Feline vocalization 1: The chatter

Many of us have seen and heard this particular feline vocalization. Your cat, while watching out the window or staring at something on the ceiling, issues a strange sound from her throat while her lower jaw shudders. This is known as chattering, and, according to Cat Behavior Associates, there are a couple of possible explanations for this.

Some experts think that cats chatter this way because they’re frustrated they can’t reach their prey. Others think it’s a reflex action that comes from anticipating the killing bite. Still others believe that it’s how cats control their excitement over seeing their prey appear.

It’s also entirely possible that cats chatter for all three reasons, and it depends on the cat. If your cat chatters, see if you can find out what she’s watching, and if you can determine her mood. Perhaps you’ll be able to decode her personal chatter.

Feline vocalization 2: The chirp

This is often a high-pitched sound that cats make when they’re surprised, according to Petplace. You’ve probably heard your cat do this when you’ve touched her while she wasn’t even aware of your presence. Dr. Debra Primovic says that it’s similar to her giving you a surprised, “Hi!”

Kali’s behavior certainly bears this out. She’s our most prolific chirper, and almost always does it when we surprise her. Chase sometimes does it, too, but Aria and Gizmo almost never chirp at us.

Feline vocalization 3: The trill

Some think this is the same thing as a chirp, and use the two terms interchangeably. Indeed, the sounds are quite similar, but a trill might be a little bit longer. The Humane Society says that trills are how a mother tells her kittens to follow her. It may also be how adult cats talk vocally to one another.

If your cat uses this feline vocalization on you, she’s probably telling you to follow her. Next time she trills at you and starts walking away, follow her and see if she keeps doing it, and also to see if you can find out what she wants. If she leads you to her empty food bowl or to her favorite napping spot, you know you’ve understood her language.

Of course, she may also just lead you in circles, in which case she’s either playing a game, or she doesn’t know to where she should lead you. But if you pay attention to her vocalizations, you might learn things about her that you never knew before.

Cat language: Learn it, and Make Friends with Cats

Have you ever wondered how to speak cat? Knowing how to speak cat can help you become friends with strange cats, provided they aren’t feral cats (feral cats will fear you pretty much no matter what). Contrary to human-speak, cat-speak isn’t vocal. Yes, cats do use their voices to communicate with us, but that’s not normal in their world. Cats speak in much more subtle ways, and if you want to make friends with them, it’s a good idea to learn cat language.

There’s a reason cats like people who don’t like them. It’s because people who don’t like them leave them alone, which frees them to approach, rub, and generally be affectionate. Those people might briefly meet the cat’s gaze, and then look away. In cat language, that’s an invitation, not a deterrent, like it is in human language.

The various forms of cat language

Eye contact is huge in the cat world.
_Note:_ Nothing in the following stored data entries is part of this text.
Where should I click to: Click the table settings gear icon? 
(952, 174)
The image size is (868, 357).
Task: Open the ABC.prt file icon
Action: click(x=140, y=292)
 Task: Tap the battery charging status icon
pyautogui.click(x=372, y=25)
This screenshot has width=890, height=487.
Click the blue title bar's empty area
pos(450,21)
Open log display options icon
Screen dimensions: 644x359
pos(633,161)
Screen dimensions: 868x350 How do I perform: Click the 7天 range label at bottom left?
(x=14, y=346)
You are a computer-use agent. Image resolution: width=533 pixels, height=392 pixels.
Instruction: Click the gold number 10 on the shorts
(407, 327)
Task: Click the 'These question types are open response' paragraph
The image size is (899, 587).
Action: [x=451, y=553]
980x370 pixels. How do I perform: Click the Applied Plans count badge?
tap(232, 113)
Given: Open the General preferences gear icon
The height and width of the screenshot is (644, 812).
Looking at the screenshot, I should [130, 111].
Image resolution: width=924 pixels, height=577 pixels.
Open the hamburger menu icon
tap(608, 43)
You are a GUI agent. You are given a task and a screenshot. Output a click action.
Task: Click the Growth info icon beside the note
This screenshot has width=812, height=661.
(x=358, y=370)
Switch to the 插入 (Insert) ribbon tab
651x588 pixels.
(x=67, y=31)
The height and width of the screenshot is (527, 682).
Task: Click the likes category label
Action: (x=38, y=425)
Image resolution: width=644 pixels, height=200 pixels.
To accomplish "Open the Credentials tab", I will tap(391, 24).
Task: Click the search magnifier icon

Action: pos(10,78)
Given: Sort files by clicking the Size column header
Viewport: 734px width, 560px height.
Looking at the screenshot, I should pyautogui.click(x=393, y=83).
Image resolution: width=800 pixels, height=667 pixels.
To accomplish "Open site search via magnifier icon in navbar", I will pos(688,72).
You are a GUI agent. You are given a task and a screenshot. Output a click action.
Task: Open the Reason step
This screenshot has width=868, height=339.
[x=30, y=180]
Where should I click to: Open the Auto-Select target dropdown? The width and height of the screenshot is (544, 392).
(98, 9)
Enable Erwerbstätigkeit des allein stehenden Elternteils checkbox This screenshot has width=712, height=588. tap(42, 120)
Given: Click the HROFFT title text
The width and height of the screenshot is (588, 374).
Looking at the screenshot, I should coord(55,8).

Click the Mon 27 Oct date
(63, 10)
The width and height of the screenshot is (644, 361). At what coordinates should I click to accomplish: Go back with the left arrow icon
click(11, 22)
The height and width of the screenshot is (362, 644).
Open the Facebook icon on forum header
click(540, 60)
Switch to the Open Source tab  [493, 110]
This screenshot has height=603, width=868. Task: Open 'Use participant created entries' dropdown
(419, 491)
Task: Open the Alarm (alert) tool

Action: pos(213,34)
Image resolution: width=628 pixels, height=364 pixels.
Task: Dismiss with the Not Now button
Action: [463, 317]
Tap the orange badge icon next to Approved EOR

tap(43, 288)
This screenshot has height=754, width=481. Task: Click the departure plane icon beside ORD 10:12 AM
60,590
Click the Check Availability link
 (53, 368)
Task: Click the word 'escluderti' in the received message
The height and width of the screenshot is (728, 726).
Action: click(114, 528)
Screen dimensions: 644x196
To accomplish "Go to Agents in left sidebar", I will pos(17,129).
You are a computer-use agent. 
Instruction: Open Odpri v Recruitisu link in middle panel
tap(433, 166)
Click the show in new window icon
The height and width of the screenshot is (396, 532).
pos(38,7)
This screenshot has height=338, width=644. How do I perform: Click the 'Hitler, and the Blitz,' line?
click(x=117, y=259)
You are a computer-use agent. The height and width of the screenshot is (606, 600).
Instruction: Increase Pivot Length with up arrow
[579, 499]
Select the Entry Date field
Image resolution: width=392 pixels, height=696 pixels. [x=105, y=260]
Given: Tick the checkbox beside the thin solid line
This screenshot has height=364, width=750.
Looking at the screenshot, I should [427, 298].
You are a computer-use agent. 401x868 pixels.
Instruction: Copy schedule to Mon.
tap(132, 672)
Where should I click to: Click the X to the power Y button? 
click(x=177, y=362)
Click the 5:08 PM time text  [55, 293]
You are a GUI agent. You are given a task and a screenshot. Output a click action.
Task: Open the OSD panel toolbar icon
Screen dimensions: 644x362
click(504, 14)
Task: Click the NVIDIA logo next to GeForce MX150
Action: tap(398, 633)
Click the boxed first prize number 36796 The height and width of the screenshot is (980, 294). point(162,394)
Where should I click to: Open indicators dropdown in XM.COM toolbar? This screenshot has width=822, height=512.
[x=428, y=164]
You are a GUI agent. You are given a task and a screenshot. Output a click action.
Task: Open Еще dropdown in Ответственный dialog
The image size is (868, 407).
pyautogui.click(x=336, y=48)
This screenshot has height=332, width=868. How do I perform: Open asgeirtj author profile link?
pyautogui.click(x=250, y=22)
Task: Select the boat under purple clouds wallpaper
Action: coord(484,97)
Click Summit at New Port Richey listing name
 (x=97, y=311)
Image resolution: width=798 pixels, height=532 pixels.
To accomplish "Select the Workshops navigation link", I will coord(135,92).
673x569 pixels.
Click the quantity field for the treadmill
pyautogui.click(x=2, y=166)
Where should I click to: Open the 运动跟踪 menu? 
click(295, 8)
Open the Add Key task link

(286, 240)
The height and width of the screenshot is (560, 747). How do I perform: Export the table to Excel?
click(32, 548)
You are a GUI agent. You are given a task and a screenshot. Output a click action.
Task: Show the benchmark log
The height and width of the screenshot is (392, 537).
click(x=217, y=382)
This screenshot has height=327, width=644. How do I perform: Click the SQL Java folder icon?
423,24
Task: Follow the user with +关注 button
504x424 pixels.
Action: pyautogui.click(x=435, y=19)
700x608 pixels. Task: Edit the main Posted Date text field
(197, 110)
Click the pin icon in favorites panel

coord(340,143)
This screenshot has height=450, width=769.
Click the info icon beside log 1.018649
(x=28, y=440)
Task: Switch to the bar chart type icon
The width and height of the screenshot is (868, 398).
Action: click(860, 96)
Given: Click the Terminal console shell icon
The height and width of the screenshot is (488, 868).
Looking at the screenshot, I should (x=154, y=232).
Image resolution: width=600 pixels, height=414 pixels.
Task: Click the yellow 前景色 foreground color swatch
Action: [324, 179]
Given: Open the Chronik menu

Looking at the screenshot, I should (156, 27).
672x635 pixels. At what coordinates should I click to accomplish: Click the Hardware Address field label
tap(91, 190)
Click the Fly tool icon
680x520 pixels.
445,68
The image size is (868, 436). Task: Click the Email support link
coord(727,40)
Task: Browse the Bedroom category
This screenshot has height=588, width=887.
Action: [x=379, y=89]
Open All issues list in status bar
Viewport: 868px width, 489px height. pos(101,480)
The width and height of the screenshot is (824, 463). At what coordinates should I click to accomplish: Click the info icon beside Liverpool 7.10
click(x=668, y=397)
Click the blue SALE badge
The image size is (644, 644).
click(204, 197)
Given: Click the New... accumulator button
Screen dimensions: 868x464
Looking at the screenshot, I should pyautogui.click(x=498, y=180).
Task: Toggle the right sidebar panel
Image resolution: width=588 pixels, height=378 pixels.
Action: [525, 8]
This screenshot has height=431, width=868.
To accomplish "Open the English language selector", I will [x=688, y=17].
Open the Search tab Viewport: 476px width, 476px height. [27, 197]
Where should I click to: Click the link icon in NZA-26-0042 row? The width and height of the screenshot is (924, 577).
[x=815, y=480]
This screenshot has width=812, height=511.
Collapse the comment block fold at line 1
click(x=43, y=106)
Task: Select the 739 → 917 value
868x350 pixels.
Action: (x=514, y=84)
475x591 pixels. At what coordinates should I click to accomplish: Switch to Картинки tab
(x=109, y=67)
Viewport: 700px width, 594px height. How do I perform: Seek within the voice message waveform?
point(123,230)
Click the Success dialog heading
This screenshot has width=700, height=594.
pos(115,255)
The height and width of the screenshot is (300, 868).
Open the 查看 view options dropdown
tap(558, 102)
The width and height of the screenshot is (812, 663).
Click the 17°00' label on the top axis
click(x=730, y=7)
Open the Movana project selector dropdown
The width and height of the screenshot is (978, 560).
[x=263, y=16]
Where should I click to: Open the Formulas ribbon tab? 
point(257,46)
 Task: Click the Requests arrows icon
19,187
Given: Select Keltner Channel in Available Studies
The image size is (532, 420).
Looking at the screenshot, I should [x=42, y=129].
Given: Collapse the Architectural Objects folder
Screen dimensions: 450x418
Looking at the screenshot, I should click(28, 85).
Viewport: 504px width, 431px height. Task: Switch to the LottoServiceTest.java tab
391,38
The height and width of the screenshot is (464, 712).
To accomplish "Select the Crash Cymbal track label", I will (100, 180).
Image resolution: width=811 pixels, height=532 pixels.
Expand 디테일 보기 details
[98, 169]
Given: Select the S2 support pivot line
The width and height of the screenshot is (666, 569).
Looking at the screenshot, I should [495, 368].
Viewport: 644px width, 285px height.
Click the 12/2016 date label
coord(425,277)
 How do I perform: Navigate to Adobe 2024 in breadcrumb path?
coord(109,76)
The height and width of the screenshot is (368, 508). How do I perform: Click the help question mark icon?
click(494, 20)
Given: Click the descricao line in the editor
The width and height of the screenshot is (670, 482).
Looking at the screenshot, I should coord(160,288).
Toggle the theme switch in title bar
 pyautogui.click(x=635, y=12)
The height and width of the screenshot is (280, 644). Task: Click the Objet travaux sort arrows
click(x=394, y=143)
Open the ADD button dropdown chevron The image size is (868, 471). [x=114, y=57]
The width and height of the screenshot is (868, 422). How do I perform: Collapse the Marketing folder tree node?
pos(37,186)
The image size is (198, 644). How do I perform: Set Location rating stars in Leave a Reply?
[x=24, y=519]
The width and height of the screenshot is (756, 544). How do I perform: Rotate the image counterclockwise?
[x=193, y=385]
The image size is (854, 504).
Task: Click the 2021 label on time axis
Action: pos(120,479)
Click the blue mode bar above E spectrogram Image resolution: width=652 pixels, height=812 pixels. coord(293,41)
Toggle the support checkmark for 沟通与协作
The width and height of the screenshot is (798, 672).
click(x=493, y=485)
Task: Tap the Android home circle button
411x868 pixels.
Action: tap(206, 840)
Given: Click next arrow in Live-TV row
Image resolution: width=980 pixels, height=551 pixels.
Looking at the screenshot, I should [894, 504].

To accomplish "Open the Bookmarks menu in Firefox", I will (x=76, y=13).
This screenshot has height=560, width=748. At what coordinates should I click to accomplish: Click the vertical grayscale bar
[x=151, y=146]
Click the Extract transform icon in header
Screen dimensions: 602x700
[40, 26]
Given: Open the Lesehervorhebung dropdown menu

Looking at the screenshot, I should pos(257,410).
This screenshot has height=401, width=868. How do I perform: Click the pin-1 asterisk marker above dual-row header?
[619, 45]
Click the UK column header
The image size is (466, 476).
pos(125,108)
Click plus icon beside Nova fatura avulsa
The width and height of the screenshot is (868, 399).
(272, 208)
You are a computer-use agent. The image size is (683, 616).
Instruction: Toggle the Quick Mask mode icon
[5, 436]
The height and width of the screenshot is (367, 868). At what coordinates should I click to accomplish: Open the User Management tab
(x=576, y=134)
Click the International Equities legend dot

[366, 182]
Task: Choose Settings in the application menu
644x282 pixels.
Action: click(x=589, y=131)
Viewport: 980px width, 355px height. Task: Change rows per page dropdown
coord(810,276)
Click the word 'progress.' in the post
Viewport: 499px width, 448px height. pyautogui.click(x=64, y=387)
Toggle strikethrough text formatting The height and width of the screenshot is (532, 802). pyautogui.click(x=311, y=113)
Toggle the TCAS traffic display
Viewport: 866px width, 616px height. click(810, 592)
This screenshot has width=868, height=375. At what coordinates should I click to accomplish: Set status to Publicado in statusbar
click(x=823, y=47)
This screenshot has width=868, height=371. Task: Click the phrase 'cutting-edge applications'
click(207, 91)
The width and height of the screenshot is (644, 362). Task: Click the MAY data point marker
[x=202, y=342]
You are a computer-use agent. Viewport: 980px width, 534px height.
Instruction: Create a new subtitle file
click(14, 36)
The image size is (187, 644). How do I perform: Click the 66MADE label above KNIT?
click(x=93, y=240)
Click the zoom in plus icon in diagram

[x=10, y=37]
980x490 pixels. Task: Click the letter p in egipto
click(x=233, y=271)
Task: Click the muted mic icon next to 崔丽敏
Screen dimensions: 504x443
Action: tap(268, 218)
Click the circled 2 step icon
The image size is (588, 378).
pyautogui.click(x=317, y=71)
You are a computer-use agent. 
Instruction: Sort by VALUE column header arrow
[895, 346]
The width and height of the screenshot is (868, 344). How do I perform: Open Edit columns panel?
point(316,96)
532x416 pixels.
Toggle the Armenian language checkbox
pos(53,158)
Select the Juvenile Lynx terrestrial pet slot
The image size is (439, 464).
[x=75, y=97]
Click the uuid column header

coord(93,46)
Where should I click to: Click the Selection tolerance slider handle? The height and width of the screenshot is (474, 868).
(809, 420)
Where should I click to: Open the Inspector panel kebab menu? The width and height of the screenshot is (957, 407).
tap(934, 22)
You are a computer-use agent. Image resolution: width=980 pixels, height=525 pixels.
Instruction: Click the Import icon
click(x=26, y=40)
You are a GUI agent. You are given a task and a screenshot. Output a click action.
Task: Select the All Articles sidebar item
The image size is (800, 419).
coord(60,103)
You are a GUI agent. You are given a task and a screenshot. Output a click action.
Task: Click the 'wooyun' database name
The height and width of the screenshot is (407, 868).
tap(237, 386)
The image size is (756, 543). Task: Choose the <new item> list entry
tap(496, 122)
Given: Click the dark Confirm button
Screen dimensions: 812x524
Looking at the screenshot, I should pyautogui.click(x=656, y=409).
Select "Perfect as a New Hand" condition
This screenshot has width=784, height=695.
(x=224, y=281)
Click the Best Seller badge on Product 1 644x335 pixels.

Dianne Meriwether says, in The Huffington Post, that all feline aggression starts with eye contact. A polite cat is demure. An aggressive cat stares. Be polite. Next time you want to meet a strange cat, meet her gaze briefly, and then look away. See what happens.

If that works, and the cat decides to approach you, you can move onto the next level of cat language: Smell. Cats identify each other, and things, by scent, more so than they do by sight. Meriwether says that it’s best to offer the cat your hand, or even just a knuckle, to let her sniff and get your scent. Let the cat rub against you first, to mingle scents. This is the cat “claiming” you; she has decided that you’re worthy of becoming part of her territory.

Once she does this, then you can move onto petting her. Stick to the top of her head and her back. Don’t try to touch her belly, her paws, or her chin. Just give her long, full strokes from the top her head, down her back, and up her tail.

At this point, Meriwether says not to start another stroke, because the cat will expect that. The cat, if she really likes you, will pretty much demand that you pet her again. Wait a minute or two, and then pet her again. When she’s asking you to pet her, you’ve become acquaintances with her.

The two biggest pieces of cat language you should know

You’re not friends yet, though. There are two more pieces of cat language you must learn before you can consider yourself friends with any cat. Meriwether says that, when you see her a second time, gently nod your head at her. This is a greeting, and chances are, she’ll nod back.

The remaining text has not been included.